Task details:
Type out every line of the data again, exactly.

Recorded data:
_ _ _ _ _

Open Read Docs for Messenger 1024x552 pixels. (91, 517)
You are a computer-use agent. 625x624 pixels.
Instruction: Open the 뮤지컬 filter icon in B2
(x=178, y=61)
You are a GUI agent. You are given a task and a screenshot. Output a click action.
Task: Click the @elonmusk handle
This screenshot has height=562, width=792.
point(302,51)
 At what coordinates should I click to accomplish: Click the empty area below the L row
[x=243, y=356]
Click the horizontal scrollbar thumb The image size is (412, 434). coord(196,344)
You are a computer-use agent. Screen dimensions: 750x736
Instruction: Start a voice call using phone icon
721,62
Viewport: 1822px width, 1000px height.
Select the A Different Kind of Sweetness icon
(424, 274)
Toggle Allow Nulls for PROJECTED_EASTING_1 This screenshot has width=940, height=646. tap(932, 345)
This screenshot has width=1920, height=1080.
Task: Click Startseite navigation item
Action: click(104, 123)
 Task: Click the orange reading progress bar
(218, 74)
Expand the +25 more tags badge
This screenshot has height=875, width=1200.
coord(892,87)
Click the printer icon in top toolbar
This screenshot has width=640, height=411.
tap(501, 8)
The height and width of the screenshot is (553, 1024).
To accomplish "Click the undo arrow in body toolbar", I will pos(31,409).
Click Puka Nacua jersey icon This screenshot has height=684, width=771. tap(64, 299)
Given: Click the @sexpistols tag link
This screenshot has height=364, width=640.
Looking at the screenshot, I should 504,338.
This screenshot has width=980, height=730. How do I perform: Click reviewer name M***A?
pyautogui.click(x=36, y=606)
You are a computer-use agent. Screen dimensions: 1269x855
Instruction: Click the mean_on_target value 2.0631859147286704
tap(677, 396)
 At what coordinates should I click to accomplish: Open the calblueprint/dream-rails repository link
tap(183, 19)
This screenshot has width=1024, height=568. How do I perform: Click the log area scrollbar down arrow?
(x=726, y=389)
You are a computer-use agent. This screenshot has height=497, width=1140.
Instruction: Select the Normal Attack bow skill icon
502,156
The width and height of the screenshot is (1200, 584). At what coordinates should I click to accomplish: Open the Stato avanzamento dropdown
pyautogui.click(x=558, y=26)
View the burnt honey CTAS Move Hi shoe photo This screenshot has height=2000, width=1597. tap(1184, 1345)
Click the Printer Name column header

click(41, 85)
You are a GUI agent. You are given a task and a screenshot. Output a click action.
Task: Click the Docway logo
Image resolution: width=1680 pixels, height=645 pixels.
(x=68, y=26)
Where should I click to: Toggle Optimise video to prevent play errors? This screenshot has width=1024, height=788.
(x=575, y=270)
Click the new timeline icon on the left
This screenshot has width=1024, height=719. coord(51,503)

_ _ _ _ _

Solution for this task:
Open Read Docs for Messenger 1024x552 pixels. (91, 517)
You are a computer-use agent. 625x624 pixels.
Instruction: Open the 뮤지컬 filter icon in B2
(x=178, y=61)
You are a GUI agent. You are given a task and a screenshot. Output a click action.
Task: Click the @elonmusk handle
This screenshot has height=562, width=792.
point(302,51)
 At what coordinates should I click to accomplish: Click the empty area below the L row
[x=243, y=356]
Click the horizontal scrollbar thumb The image size is (412, 434). coord(196,344)
You are a computer-use agent. Screen dimensions: 750x736
Instruction: Start a voice call using phone icon
721,62
Viewport: 1822px width, 1000px height.
Select the A Different Kind of Sweetness icon
(424, 274)
Toggle Allow Nulls for PROJECTED_EASTING_1 This screenshot has width=940, height=646. tap(932, 345)
This screenshot has width=1920, height=1080.
Task: Click Startseite navigation item
Action: click(104, 123)
 Task: Click the orange reading progress bar
(218, 74)
Expand the +25 more tags badge
This screenshot has height=875, width=1200.
coord(892,87)
Click the printer icon in top toolbar
This screenshot has width=640, height=411.
tap(501, 8)
The height and width of the screenshot is (553, 1024).
To accomplish "Click the undo arrow in body toolbar", I will pos(31,409).
Click Puka Nacua jersey icon This screenshot has height=684, width=771. tap(64, 299)
Given: Click the @sexpistols tag link
This screenshot has height=364, width=640.
Looking at the screenshot, I should 504,338.
This screenshot has width=980, height=730. How do I perform: Click reviewer name M***A?
pyautogui.click(x=36, y=606)
You are a computer-use agent. Screen dimensions: 1269x855
Instruction: Click the mean_on_target value 2.0631859147286704
tap(677, 396)
 At what coordinates should I click to accomplish: Open the calblueprint/dream-rails repository link
tap(183, 19)
This screenshot has width=1024, height=568. How do I perform: Click the log area scrollbar down arrow?
(x=726, y=389)
You are a computer-use agent. This screenshot has height=497, width=1140.
Instruction: Select the Normal Attack bow skill icon
502,156
The width and height of the screenshot is (1200, 584). At what coordinates should I click to accomplish: Open the Stato avanzamento dropdown
pyautogui.click(x=558, y=26)
View the burnt honey CTAS Move Hi shoe photo This screenshot has height=2000, width=1597. tap(1184, 1345)
Click the Printer Name column header

click(41, 85)
You are a GUI agent. You are given a task and a screenshot. Output a click action.
Task: Click the Docway logo
Image resolution: width=1680 pixels, height=645 pixels.
(x=68, y=26)
Where should I click to: Toggle Optimise video to prevent play errors? This screenshot has width=1024, height=788.
(x=575, y=270)
Click the new timeline icon on the left
This screenshot has width=1024, height=719. coord(51,503)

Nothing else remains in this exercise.